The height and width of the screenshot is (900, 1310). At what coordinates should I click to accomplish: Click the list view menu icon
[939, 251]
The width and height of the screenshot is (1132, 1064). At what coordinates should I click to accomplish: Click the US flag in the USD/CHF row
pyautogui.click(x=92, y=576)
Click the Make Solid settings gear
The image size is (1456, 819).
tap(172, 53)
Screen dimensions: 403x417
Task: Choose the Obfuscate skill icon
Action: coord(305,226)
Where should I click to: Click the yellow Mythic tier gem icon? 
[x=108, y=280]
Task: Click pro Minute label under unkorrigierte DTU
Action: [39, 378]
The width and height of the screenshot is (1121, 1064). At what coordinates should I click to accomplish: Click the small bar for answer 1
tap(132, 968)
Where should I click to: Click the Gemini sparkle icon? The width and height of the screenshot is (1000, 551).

───

Taakinstructies
Zet alle items hierboven alsjeblieft om in een genummerde lijst en laat lege regels weg.

Taakantwoord
1. The height and width of the screenshot is (900, 1310). At what coordinates should I click to accomplish: Click the list view menu icon
2. [939, 251]
3. The width and height of the screenshot is (1132, 1064). At what coordinates should I click to accomplish: Click the US flag in the USD/CHF row
4. pyautogui.click(x=92, y=576)
5. Click the Make Solid settings gear
6. The image size is (1456, 819).
7. tap(172, 53)
8. Screen dimensions: 403x417
9. Task: Choose the Obfuscate skill icon
10. Action: coord(305,226)
11. Where should I click to: Click the yellow Mythic tier gem icon? 
12. [x=108, y=280]
13. Task: Click pro Minute label under unkorrigierte DTU
14. Action: [39, 378]
15. The width and height of the screenshot is (1121, 1064). At what coordinates should I click to accomplish: Click the small bar for answer 1
16. tap(132, 968)
17. Where should I click to: Click the Gemini sparkle icon? The width and height of the screenshot is (1000, 551).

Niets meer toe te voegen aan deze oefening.